The US said Pyongyang would also allow inspectors from the International Atomic Energy Agency back into the country to visit its controversial facilities at Yongbyon.

Hammered out in talks in Beijing late last month, the deal is widely considered the most significant since protracted six-nation talks over North Korea's denuclearisation collapsed three years ago - and is raising cautious hopes that the talks could be revived once Pyongyang's young new leader, Kim Jong-un, settles into the position held by his father and grandfather.

The problem for Seoul, however, is that while it must obviously support the six-party effort, it is still waiting for apologies and/or explanations from Pyongyang for the torpedoing of its naval ship Cheonan in March 2010 and the shelling of an island community on Yeonpyeong in November that year. Forty-six sailors died in the Cheonan sinking while four South Koreans were killed on Yeonpyeong. The attacks saw tensions across the Korean demilitarised zone - the world's most heavily fortified border - escalate to their most serious point in years.

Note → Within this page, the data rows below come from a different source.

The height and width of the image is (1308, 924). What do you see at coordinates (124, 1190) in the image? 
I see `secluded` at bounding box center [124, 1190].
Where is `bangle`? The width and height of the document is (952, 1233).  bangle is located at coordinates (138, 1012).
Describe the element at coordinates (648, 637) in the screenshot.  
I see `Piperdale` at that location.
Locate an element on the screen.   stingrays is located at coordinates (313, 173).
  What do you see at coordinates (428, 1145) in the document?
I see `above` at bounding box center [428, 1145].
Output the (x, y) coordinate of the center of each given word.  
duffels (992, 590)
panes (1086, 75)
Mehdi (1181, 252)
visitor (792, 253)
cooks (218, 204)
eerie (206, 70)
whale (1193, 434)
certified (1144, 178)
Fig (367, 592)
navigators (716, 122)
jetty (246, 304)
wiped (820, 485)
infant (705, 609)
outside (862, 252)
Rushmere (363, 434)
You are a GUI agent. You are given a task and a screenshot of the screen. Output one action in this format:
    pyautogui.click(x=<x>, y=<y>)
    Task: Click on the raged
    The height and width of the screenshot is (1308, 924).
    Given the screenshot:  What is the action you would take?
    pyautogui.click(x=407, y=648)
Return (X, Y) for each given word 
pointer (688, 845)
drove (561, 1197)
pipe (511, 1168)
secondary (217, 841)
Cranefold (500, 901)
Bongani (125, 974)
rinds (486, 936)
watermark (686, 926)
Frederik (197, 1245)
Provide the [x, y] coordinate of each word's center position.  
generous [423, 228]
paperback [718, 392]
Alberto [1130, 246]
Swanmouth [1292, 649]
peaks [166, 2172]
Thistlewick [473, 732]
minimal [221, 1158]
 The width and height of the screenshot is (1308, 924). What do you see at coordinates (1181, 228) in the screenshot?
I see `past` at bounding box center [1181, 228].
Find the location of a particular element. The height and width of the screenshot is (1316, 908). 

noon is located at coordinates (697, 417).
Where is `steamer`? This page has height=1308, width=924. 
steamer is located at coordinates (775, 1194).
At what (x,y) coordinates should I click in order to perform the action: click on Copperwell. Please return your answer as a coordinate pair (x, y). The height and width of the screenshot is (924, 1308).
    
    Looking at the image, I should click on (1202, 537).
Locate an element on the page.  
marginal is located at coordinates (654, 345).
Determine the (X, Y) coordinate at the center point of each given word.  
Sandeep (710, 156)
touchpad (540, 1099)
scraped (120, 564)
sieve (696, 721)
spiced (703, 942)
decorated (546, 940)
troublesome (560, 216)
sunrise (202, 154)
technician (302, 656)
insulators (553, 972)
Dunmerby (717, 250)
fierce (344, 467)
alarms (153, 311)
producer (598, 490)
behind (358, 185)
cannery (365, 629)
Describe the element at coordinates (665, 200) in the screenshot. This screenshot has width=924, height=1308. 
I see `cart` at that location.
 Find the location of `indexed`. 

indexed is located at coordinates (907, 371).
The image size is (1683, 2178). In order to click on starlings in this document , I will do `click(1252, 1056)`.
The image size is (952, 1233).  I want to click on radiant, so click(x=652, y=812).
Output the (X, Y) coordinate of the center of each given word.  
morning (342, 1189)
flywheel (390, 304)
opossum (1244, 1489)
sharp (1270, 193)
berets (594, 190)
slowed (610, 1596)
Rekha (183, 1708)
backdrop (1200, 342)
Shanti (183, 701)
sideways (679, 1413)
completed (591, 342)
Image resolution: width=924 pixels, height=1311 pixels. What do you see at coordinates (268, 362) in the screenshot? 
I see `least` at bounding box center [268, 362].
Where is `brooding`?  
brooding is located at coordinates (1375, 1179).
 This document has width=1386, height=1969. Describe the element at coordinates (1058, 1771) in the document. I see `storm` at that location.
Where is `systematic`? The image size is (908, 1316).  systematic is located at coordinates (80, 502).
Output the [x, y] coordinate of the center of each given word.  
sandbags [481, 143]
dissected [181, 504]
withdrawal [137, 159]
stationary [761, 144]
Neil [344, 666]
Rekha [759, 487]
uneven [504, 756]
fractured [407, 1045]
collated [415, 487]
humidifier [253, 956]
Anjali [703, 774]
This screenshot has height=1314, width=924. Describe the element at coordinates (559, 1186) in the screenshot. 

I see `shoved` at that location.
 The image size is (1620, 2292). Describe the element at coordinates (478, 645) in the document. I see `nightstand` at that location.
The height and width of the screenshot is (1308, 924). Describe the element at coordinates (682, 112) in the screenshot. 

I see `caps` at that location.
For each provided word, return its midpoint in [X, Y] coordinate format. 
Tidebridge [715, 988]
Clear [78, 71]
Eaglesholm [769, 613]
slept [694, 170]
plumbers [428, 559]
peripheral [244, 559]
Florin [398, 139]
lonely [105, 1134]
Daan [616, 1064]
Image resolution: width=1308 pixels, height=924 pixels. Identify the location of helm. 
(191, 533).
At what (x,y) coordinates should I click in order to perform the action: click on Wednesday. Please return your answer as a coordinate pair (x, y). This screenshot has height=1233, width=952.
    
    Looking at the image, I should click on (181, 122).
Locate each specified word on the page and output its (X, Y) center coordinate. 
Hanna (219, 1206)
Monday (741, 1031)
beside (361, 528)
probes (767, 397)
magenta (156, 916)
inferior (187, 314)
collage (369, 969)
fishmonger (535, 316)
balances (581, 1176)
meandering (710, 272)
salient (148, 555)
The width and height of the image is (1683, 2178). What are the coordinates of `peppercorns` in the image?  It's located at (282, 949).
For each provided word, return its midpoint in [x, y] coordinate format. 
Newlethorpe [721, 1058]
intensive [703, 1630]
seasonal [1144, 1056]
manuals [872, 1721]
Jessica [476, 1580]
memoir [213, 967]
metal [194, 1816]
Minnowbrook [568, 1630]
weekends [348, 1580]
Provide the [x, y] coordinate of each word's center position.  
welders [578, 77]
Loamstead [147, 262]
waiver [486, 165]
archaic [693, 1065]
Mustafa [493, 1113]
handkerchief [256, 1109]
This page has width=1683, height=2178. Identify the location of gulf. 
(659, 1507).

Seoul is pushing for its own talks with the North over those incidents and other matters, such as stalled aid flows - a bilateral effort that they hope will create room for the six-party framework, an effort that also involves China, the US, Japan and Russia.

A statement from Pyongyang on Friday, however, highlighted the difficulty of that effort - and its different approaches to Washington and Seoul.

Its supreme military command issued a statement renewing threats to launch a 'sacred war' against the South, and warned that slogans and banners displayed at southern barracks and facilities slandered Pyongyang's top leaders. It 'solemnly declares once again that it will indiscriminately stage its own-style sacred war to wipe out the group of traitors'.

'Those who hurt the dignity of the supreme leadership of the DPRK even a bit will find no breathing spell in this land and sky,' it said.

Several South Korean officials said they knew Pyongyang was determined to drive a wedge between Washington and Seoul, but that in the long term Seoul could not be ignored, given the lead role it would have to play in any economic rebuilding of the North. They also noted the strong personal ties between President Lee Myung-bak and his US counterpart, Barack Obama - a relationship far closer than that between any of their predecessors.

'There is no gap, no daylight' for the North to exploit, one senior official said. 'We've been closely consulted every step of the way ... and that is going to continue.'

Even if the six-party and bilateral talks resumed, it 'did not necessarily mean that we can go back to business as usual without fully addressing those [Cheonan] issues', he said.

As they watch for signs of fresh strategies from Pyongyang, South Korean officials are also warily eyeing Beijing, which they believe is continuing to deepen its links with the new leadership in Pyongyang even as North Korea courts Washington. South Korea diplomats have long bristled at a lack of detailed information about Pyongyang in discussions with Chinese counterparts.

The Foreign Ministry in Beijing welcomed news of the US-North Korea deal, and some mainland scholars note Beijing played an active role in bringing the two sides together, hoping that would revive the six-nation effort.

The two Koreas remain technically at war, their conflict having ended with a truce and fortified separation in 1953.